Dataset excerpts:
++++

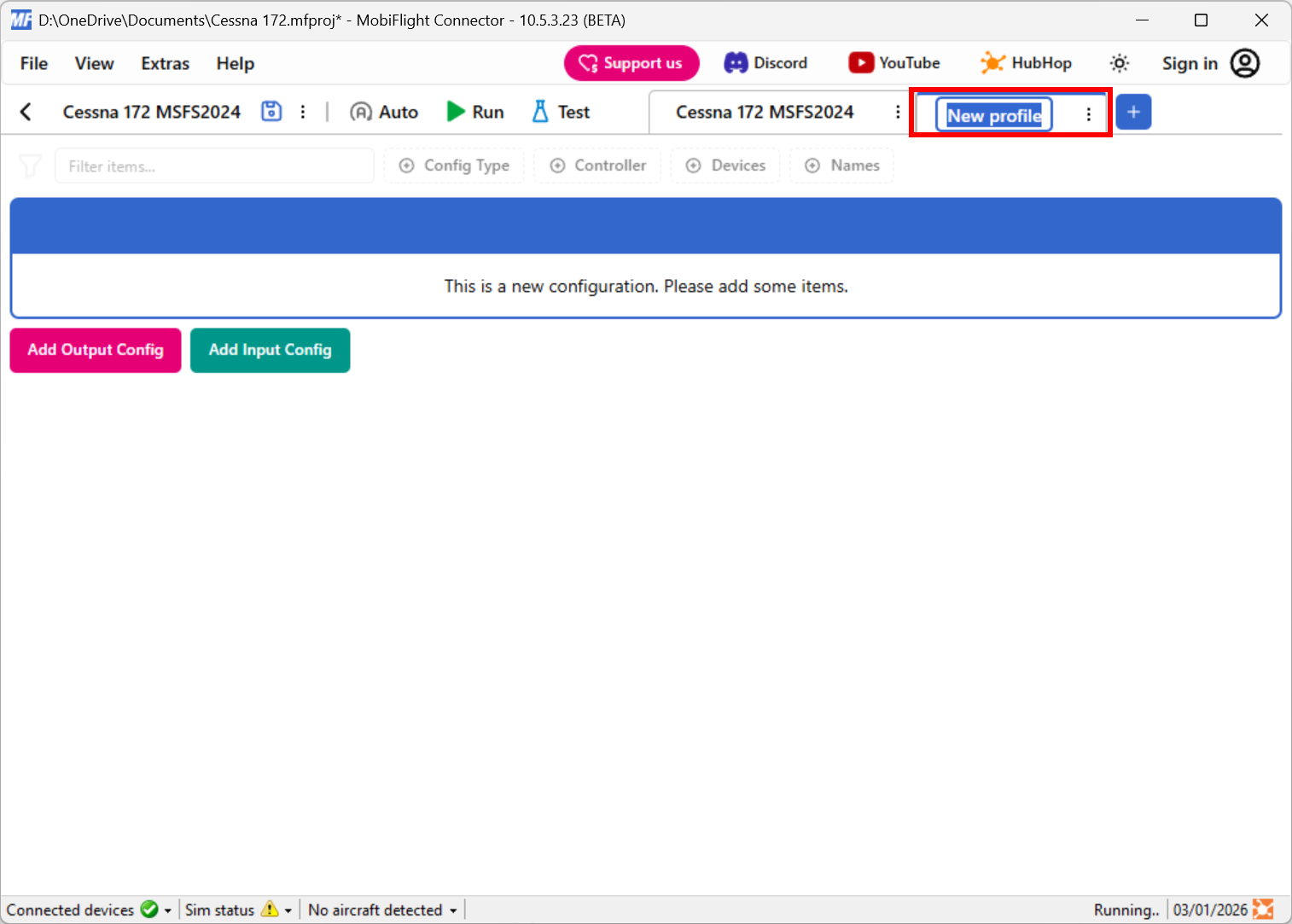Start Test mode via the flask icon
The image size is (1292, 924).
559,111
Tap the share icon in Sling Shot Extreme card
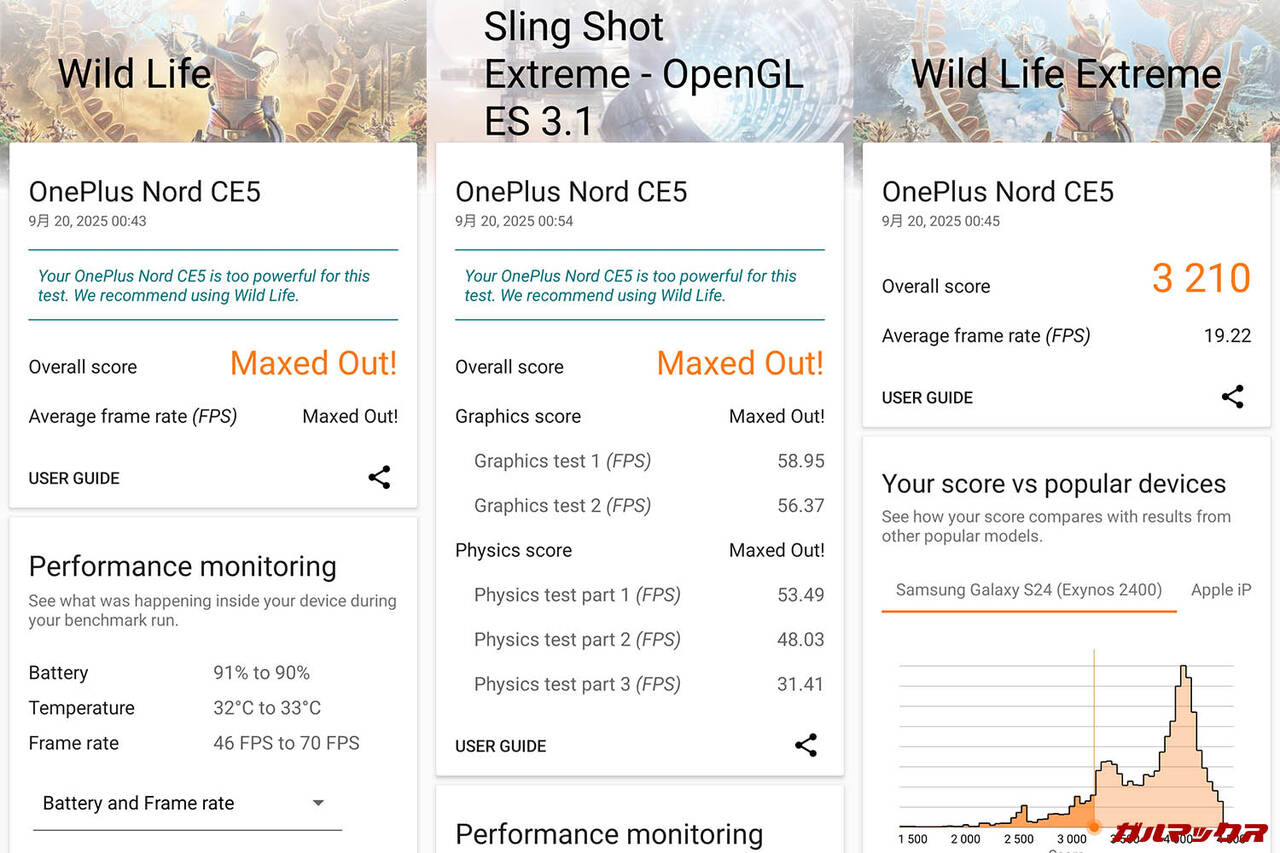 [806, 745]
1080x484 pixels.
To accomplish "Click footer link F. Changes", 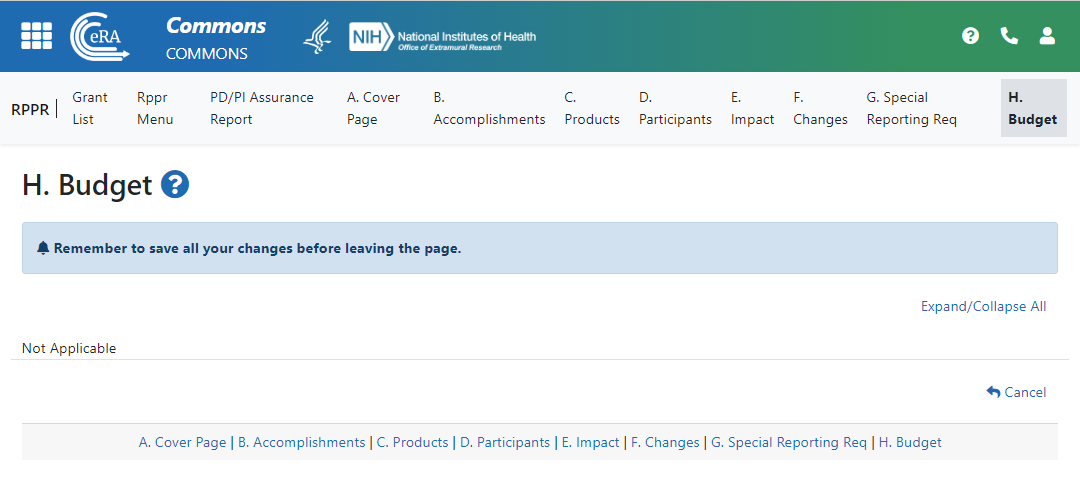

++++

(PROBLEM DESCRIPTION) All that is required is the lines from the line containing "Tap the share icon in Sling Shot Extreme card" through the end of the records above, copied exactly, and none of the pictures.

(EXERCISE RESPONSE)
Tap the share icon in Sling Shot Extreme card
 [806, 745]
1080x484 pixels.
To accomplish "Click footer link F. Changes", 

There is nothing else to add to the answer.